Everyone loves lilies. With large, showy blooms, lilies add striking elegance to the yard and garden from early to midsummer.
Growing from bulbs, lilies are perennial flowers that will return year after year and require minimal care, provided you plant them in the right place.
Azucena main features
The lilies, one of the most beloved bulbs for the garden in the summer season, burst with kaboom flowers in an interlude when most of the flowers are waiting to hatch. Offering “swoony” scents, strong stems and substantial petals, lilies are also workhorses as cut flowerst.
- Lilies are tall perennials ranging in height from 60-180 cm.
- They form underground bulbs which are their organs of perennation (survive from one germination season to another, especially in unfavorable conditions, such as drought or winter.).
- In some North American species, the base of the bulb develops into rhizomes (underground stem), on which numerous small bulbs are found. Some species develop stolons (long, thin trailing stems).
- Most bulbs are buried deep in the ground, but a few species form bulbs near the soil surface.
- Many species form stem roots. With these, the bulb grows naturally at some depth in the soil, and each year the new stem puts out adventitious roots above the bulb as it emerges from the soil.
- The flowers are large, often fragrant, and come in a wide range of colors including whites, yellows, oranges, pinks, reds, and purples. Markings include spots and brush strokes.
- The plants are late spring- or summer- flowering. Flowers are borne in racemes or umbels at the tip of the stem, with six tepals spreading or reflexed, to give flowers varying from funnel shape to a “Turk’s cap”.

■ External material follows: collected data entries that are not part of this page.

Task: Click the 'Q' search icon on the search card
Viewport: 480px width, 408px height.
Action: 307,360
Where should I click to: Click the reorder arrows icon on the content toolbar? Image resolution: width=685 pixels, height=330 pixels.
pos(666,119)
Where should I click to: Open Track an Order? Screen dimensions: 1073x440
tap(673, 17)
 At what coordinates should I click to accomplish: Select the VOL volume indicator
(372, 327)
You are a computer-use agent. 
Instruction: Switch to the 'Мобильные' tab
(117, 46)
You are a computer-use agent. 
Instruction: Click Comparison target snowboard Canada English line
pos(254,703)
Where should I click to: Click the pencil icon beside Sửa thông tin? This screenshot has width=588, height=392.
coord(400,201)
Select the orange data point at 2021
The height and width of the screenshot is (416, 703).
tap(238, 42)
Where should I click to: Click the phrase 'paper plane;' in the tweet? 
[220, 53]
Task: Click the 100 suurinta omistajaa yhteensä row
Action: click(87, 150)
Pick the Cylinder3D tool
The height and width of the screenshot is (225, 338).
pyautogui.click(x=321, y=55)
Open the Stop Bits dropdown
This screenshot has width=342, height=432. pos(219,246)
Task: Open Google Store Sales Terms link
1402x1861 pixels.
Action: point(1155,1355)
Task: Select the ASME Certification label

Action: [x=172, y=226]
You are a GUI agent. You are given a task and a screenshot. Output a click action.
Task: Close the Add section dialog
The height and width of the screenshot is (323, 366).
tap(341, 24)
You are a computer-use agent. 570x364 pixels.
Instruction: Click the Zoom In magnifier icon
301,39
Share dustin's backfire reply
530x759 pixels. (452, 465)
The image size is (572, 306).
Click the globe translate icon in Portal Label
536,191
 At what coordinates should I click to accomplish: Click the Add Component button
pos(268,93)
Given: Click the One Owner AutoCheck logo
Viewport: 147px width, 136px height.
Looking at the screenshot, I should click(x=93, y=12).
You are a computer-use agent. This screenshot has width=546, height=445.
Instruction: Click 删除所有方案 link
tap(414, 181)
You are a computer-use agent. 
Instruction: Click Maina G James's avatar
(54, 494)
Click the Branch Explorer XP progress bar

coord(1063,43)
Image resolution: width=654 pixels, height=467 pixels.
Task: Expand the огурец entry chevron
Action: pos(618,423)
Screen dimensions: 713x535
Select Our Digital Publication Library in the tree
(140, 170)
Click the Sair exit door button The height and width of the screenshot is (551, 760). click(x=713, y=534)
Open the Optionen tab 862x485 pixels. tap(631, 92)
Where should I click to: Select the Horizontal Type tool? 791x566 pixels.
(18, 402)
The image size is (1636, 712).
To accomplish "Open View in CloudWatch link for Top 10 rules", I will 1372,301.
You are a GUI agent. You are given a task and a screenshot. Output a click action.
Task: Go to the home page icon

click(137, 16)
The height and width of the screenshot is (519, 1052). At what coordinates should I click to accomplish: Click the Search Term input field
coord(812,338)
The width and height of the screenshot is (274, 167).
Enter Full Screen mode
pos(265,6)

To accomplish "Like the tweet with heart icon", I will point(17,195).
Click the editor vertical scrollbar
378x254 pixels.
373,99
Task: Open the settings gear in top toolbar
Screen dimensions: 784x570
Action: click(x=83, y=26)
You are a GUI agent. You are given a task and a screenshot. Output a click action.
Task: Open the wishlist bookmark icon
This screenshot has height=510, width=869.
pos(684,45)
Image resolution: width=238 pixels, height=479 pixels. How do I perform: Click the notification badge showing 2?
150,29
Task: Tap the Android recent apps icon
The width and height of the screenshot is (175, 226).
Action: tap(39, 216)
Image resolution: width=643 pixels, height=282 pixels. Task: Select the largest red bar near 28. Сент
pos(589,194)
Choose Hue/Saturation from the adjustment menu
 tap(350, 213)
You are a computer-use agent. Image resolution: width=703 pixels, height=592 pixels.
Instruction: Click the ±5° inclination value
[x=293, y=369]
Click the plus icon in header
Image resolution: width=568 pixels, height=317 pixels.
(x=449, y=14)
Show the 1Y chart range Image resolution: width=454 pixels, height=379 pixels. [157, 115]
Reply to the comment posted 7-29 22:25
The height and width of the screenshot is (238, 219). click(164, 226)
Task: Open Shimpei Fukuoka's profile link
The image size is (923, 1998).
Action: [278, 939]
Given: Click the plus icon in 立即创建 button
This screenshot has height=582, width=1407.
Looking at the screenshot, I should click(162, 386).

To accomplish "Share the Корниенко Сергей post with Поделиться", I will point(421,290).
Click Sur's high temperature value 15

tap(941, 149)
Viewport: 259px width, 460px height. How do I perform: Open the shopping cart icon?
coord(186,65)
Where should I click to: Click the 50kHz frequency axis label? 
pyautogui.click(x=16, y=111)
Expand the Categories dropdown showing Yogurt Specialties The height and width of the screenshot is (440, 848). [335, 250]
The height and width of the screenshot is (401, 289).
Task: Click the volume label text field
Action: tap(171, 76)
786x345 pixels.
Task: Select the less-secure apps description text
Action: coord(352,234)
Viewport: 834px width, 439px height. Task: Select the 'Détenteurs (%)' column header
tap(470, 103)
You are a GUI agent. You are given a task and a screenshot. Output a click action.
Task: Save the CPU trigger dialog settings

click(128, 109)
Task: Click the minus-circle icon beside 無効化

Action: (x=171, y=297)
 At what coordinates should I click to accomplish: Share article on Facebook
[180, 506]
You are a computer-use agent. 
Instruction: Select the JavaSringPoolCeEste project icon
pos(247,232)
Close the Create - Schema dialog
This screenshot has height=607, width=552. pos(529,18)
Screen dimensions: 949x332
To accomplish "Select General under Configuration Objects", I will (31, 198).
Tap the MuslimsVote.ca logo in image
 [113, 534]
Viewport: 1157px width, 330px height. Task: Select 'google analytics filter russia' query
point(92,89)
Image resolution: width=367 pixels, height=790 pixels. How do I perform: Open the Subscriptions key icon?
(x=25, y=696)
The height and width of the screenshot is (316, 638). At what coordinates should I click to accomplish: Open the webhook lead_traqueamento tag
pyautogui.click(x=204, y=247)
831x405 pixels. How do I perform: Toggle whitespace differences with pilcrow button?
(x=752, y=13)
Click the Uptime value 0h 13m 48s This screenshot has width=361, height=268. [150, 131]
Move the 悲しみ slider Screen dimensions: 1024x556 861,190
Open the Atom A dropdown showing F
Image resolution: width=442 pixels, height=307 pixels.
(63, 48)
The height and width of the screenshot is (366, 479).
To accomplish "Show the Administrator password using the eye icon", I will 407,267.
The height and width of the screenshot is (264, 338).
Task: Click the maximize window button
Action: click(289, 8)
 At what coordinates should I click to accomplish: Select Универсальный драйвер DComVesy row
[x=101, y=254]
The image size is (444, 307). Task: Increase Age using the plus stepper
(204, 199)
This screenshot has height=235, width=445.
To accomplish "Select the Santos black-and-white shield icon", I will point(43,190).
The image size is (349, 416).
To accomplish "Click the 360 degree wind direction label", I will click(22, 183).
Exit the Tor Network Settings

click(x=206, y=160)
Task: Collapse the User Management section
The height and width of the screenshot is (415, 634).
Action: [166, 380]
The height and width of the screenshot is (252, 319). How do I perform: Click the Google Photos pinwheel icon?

- The tepals are free from each other, and bear a nectary at the base of each flower. The ovary is “superior”, borne above the point of attachment of the anthers (upper part of the flower stamen that contains the pollen). The fruit is a three-celled capsule.
- The seeds ripen in late summer. They exhibit varying and sometimes complex germination patterns, many adapted to cool temperate climates.